Relacionamentos pós luto: como reconstruir desejo e vida afetiva após perder um amor

Em uma conversa sensível conduzida pelo Ysos, a sexóloga Bárbara Bastos e a participante de ‘Casamento às Cegas’, Nívia Gälego, refletem sobre como o luto transforma o corpo, desejo e a forma de se relacionar.

“Retomar a sexualidade precisa ser uma consequência natural da cura, não uma tentativa de apressá-la”, comenta Nívia Gälego – Foto: Comunicação

 

Falar sobre luto é falar sobre interrupções. Falar sobre sexo após o luto é falar sobre retomadas, algumas tímidas, outras profundas, todas legítimas. Para compreender como desejo, culpa e intimidade se reorganizam após a morte de um parceiro, o Ysos, aplicativo de encontros casuais, entrevistou a sexóloga e terapeuta sexual Bárbara Bastos e Nívia Gälego, participante do reality Casamento às Cegas, que aceitou compartilhar sua história.

Segundo Bárbara, o luto atravessa todas as dimensões da vida e a sexualidade não escapa disso. “O luto nos coloca num estado de recolhimento. Quando a alma se contrai para lidar com a dor, o corpo acompanha. O desejo diminui porque ele precisa de vitalidade e abertura, exatamente o que o luto suspende por um tempo”, explica.

Para muitas pessoas, essa retração vem acompanhada de culpa. A sexóloga conta que é muito comum imaginar que desejar de novo significa trair a memória de quem se foi. “A culpa nasce da confusão entre seguir em frente e esquecer.

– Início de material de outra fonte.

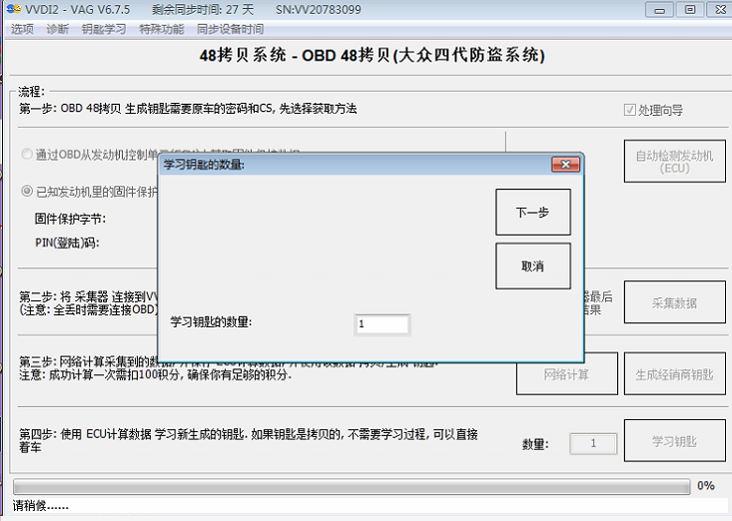The width and height of the screenshot is (732, 521).
Task: Click the 自动检测发动机(ECU) button
Action: [x=674, y=162]
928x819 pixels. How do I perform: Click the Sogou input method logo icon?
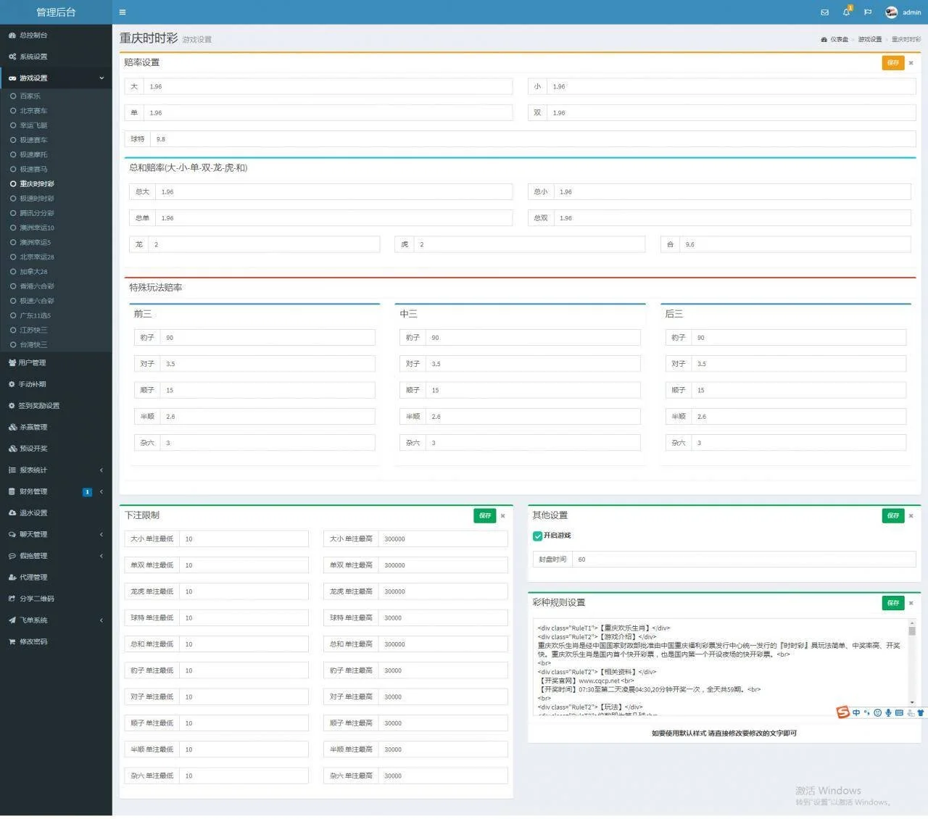pyautogui.click(x=842, y=712)
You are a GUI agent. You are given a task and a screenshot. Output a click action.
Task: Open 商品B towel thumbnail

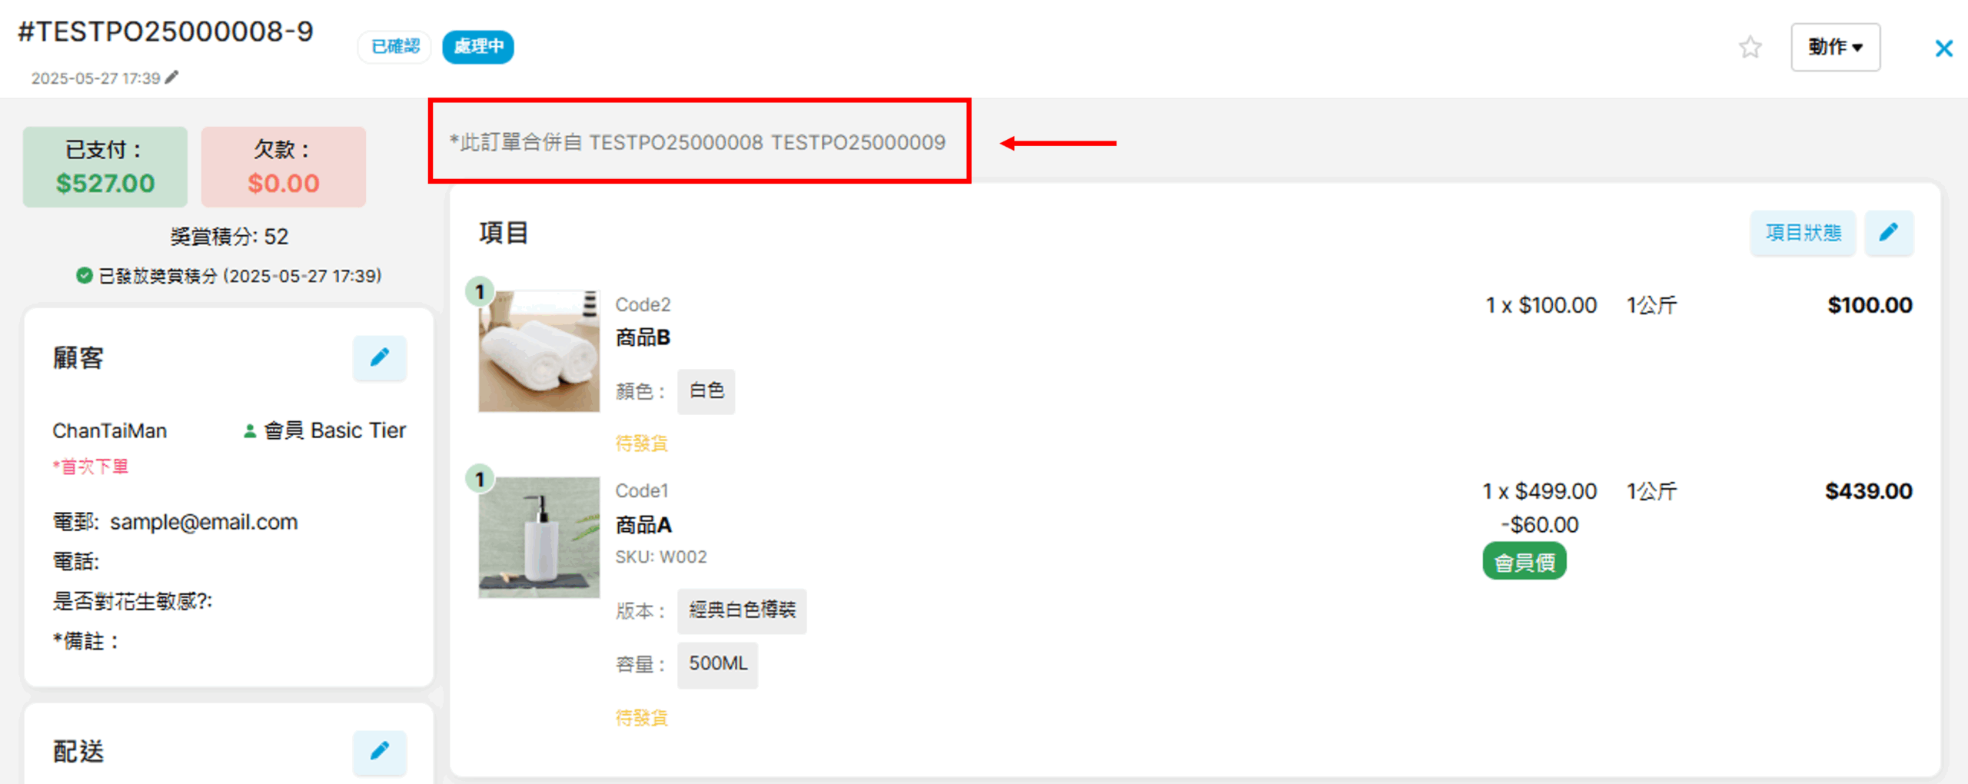pyautogui.click(x=539, y=351)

Mas reabrir-se para o prazer é um sinal de vitalidade, não de desrespeito”.

Nívia conhece esse dilema de perto. Viúva há quatro anos, ela viveu longo processo até entender que poderia voltar a se conectar com alguém. Não por falta de amor pelo marido que perdeu, mas justamente por causa dele. “Eu percebi que precisava viver por mim e por ele. O amor que tivemos me libertou, não me prendeu à dor. Eu me permiti seguir porque sei que ele gostaria que eu continuasse viva”, diz.

 

Cada pessoa/uma situação

O tempo, no entanto, não é o mesmo para todos. Bárbara explica que não existe relógio para o luto. Existem sinais. A prontidão geralmente aparece quando o pensamento no parceiro falecido deixa de trazer dor constante e se transforma em saudade mais serena. A curiosidade por novas conexões, a sensação de que o toque já não causa desconforto e a ideia de que o prazer surge com ternura são indícios importantes de abertura emocional.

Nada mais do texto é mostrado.